「フィルム・ノワール」その2、『黒い罠』(オーソン・ウェルズ監督 1958年)。
夢魔のような、という形容は、この映画のためにあるといっていいだろう。とにかく冒頭の、国境の街に、新婚旅行でやってきたメキシコ政府の犯罪捜査官(チャールトン・ヘストン)とその妻(ジャネット・リー)の眼前で、車が爆発炎上するまでを、10数分に及ぶ長回しで同時並行的に見せられただけで呆然としてしまう。
そして、殺人事件の捜査に乗り出した夫と別れ、ひとりモーテルに泊まったジャネット・リーが、メキシコ人の不良たちに脅かされる場面の恐怖感。ヒッチコックは、これを見て、あの『サイコ』(1960年)を作ったのではないかという気さえするのだが……。
だが、それにもまして画面を圧倒するのは、アメリカの悪徳警部に扮するオーソン・ウェルズの存在感である。彼は、この映画のために太り、メークで顔を変えてまでして、その異様な巨漢を誇示しようとしたようだが、チャールトン・ヘストンの正義漢ぶりと対照的に、平然と証拠を捏造し、メキシコ人のボスと手を結んだかと思うと、都合が悪くなると、あっさり彼を殺してしまう。
その、麻薬で眠らされたジャネット・リーが横たわるベッドの傍らで、彼がボスを絞殺するホテルの一室を彩る光と闇は、まさに悪い夢のなかの出来事のように怖ろしい。

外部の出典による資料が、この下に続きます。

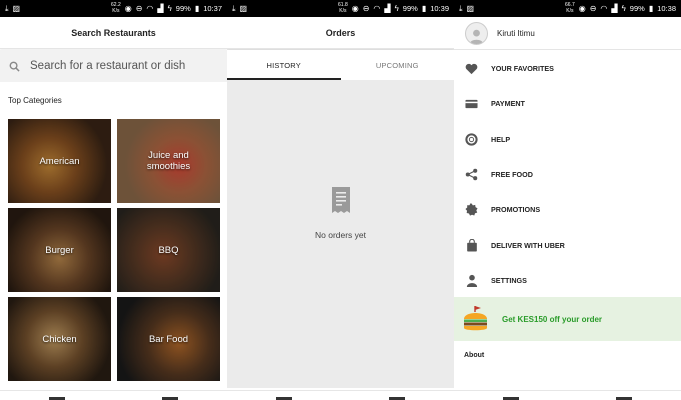 The image size is (681, 400). I want to click on category-label: Juice and smoothies, so click(168, 161).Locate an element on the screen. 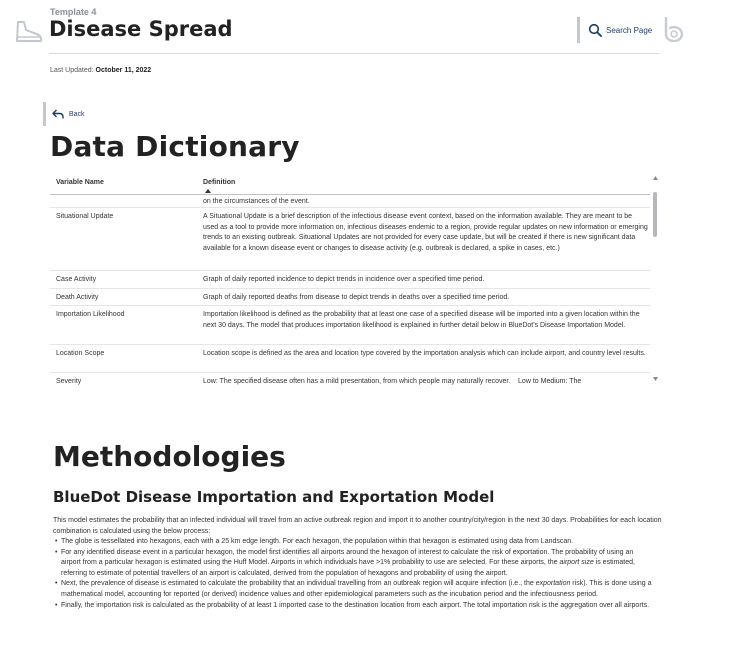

そんなウェルズの圧倒的な存在感に拮抗するのは、出場こそ少ないが、マルレーネ・デートリッヒだ。くわえ煙草で男を見つめる、その顔だけで映画が息づくのである。
そして、ラスト。橋の上を歩きながら、ウェルズが部下を相手におのれの所行を語るのを、橋の下で、彼らを追いながらヘストンが録音していく場面の緊迫感あふれる上下の動きには、もはや形容する言葉もない。